Accountants and Registered Auditors

Company re-registration

Re-register from public limited company to private limited company

There manyt ways for your public limited company (PLC) can re-register as a private limited company under the UK company law.

Passing a special resolution

Firstly, your public limited company could re-register as a private limited company by passing a special resolution. In this instance, you must complete the Companies House form RR02. Then, deliver your application to Companies House.

Your application must include:

  • A copy of the special resolution and
  • A printed copy of the amended articles of association.

Subsequently, if there is an objection from the shareholders to re-register, they must communicate their objection. Following that, your PLC will then submit the form RR03 to notify Companies House.

Concurrently, your shareholders can also apply to the court to cancel the resolution within 28 days of the passing of the resolution. The Court may either cancel or confirm the resolution after the hearing. Thereafter, you must communicate the court’s decision with Companies House within 15 days of the order being made.

For further information, you may read section 100 of the Companies Act 2006.

A court order to reduce capital

Secondly, the court can order your PLC to re-register as private limited company. Especially where your public limited company has applied to the court to reduce its share capital. As a result, the nominal value of your allotted share capital falling below the authorised minimum for a public limited company. In this case, the court can authorise your company to re-register without the need to pass a resolution.

Consequently, You must complete Companies House form RR08. And, send your application to Companies House. Your application must include:

  • A copy of the court order
  • A printed copy of the amended articles of association to Companies House.

Following the cancellation of shares

Thirdly, your public limited company must re-register as a private limited company following the cancellation of your company shares which resulted in the nominal value of allotted share capital falling below the authorised minimum for a public limited company.
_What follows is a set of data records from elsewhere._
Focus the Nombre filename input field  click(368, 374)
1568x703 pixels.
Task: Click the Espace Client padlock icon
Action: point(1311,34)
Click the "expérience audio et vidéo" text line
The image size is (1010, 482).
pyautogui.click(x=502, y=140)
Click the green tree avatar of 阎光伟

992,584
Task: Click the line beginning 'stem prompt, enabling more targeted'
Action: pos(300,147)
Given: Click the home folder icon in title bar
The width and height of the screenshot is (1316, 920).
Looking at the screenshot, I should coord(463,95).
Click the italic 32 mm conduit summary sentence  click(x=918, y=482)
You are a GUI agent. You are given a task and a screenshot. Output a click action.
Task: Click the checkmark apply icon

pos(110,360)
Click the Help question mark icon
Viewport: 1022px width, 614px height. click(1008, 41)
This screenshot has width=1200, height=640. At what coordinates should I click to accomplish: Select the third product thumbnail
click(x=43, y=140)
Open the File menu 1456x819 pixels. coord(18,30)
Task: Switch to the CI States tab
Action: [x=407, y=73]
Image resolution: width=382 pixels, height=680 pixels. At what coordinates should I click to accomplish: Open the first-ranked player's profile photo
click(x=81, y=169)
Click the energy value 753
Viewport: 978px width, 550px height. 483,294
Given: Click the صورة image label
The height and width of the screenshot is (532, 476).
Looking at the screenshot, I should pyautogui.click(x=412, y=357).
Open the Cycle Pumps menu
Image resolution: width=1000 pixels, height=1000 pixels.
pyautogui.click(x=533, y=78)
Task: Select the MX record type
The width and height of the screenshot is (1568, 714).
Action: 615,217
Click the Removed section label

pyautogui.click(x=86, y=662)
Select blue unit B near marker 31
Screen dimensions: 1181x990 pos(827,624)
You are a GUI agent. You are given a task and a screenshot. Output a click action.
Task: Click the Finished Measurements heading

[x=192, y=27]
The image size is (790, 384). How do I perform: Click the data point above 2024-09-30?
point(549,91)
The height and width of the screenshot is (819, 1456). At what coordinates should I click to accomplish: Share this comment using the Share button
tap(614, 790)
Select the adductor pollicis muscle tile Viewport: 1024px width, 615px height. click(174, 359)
In this situation, your company directors can pass a resolution to re-register as a private limited company.

In that event, your company must complete the Companies House form RR09 and submit this application to Companies House.

Your application must include:

  • A copy of your director’s resolution.
  • A printed copy of the amended articles of association.

After re-denomination of shares

Alternatively, your PLC may re-register as a private limited company following a reduction of capital due to a re-denomination of shares if your share capital falls below the authorized minimum for a public limited company.

After re-registering as a private company, your company must deliver confirmation statement and company accounts to Companies House to avoid late filing penalty.